• [Problem statement]: Format every line of the records below as a Markdown table with the columns Number and Record line, skipping blank lines and leaving out the pictures.

• [Material]:
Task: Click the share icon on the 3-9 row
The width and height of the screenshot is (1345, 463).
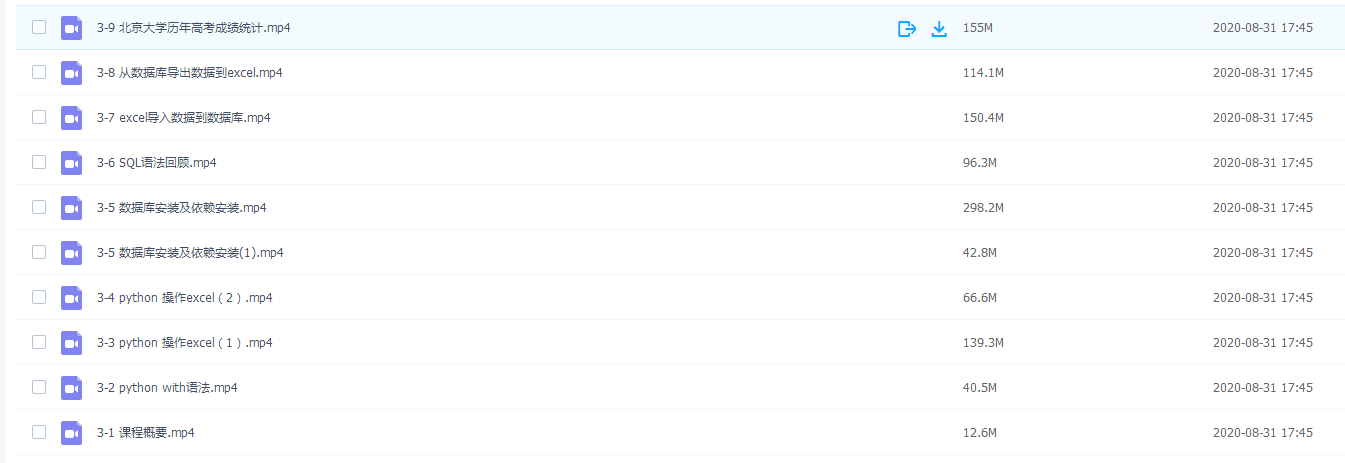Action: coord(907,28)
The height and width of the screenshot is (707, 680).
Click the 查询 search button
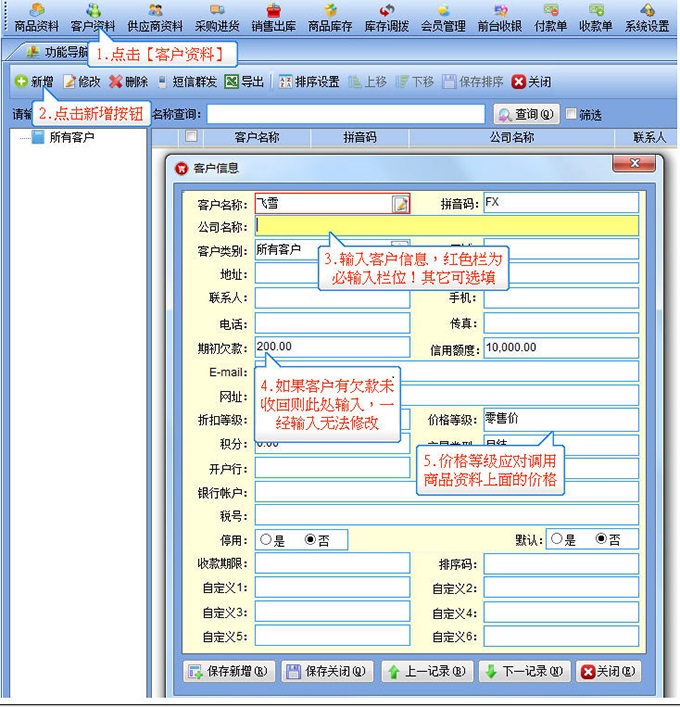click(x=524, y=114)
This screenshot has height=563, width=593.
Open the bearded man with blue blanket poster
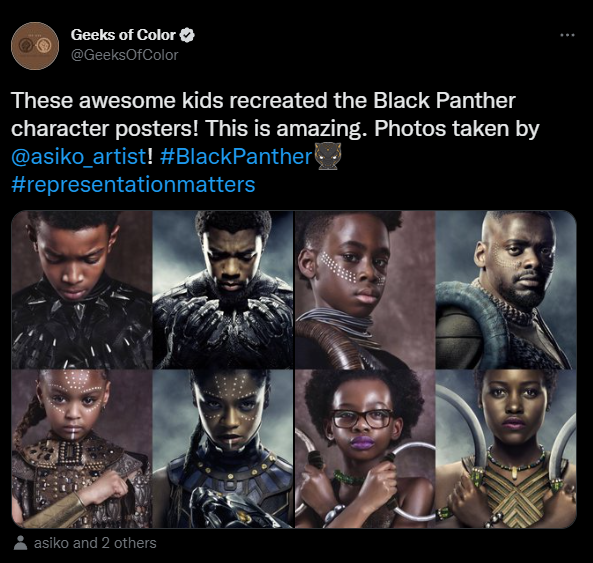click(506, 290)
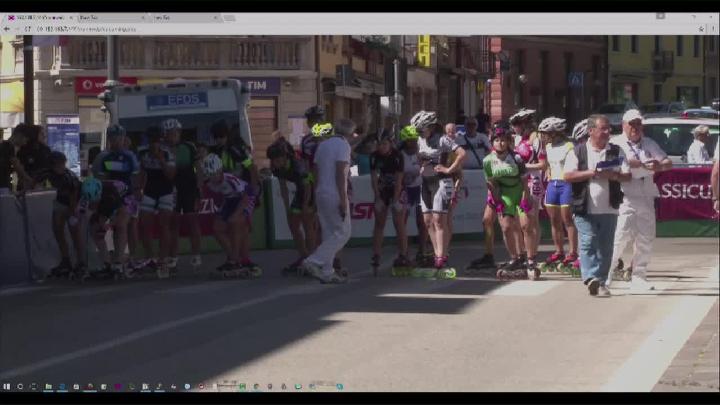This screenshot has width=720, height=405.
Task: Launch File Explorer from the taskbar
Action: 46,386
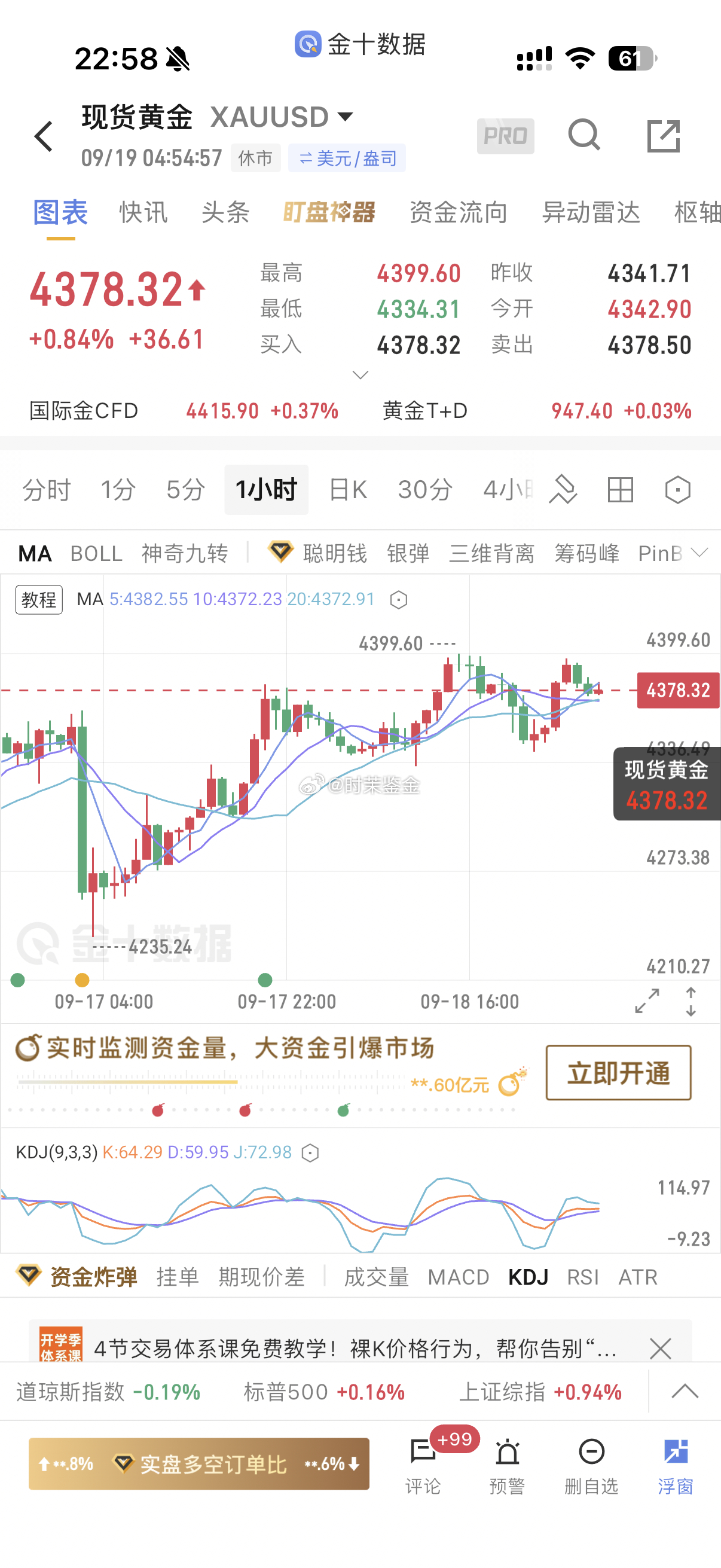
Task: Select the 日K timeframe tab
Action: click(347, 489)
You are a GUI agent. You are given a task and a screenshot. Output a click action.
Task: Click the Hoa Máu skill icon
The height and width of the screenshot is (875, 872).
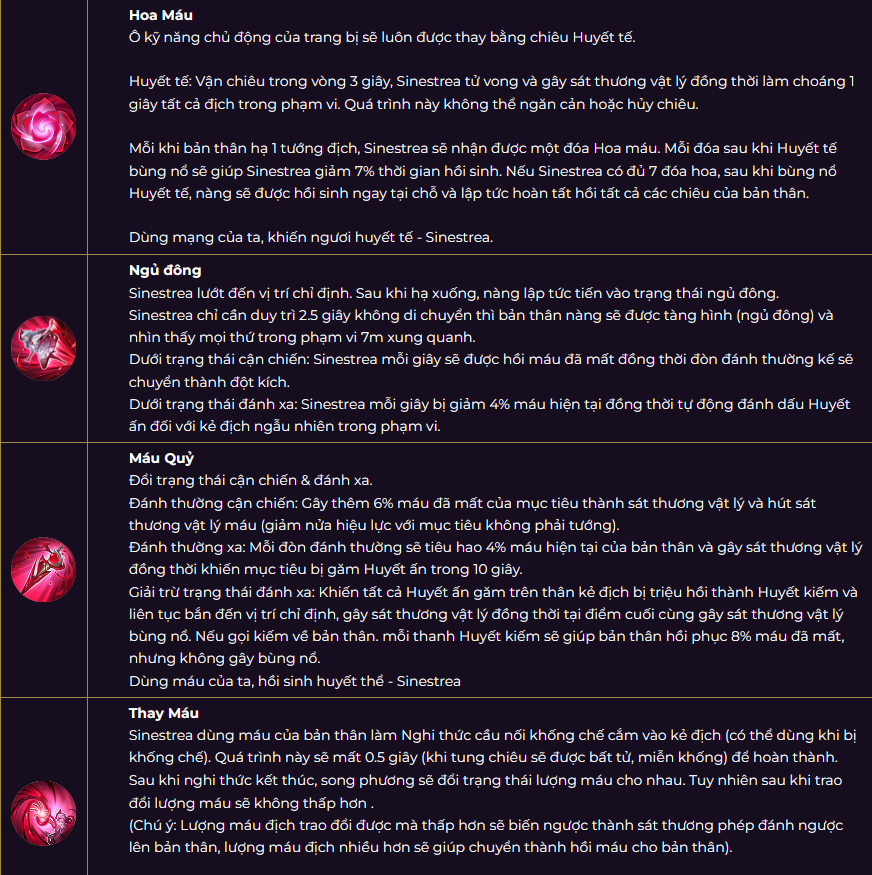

• [Response for this exercise]:
| Number | Record line |
|---|---|
| 1 | Task: Click the share icon on the 3-9 row |
| 2 | The width and height of the screenshot is (1345, 463). |
| 3 | Action: coord(907,28) |
| 4 | The height and width of the screenshot is (707, 680). |
| 5 | Click the 查询 search button |
| 6 | click(x=524, y=114) |
| 7 | This screenshot has height=563, width=593. |
| 8 | Open the bearded man with blue blanket poster |
| 9 | click(506, 290) |
| 10 | This screenshot has width=720, height=405. |
| 11 | Task: Launch File Explorer from the taskbar |
| 12 | Action: 46,386 |
| 13 | Task: Select the 日K timeframe tab |
| 14 | Action: click(347, 489) |
| 15 | You are a GUI agent. You are given a task and a screenshot. Output a click action. |
| 16 | Task: Click the Hoa Máu skill icon |
| 17 | The height and width of the screenshot is (875, 872). |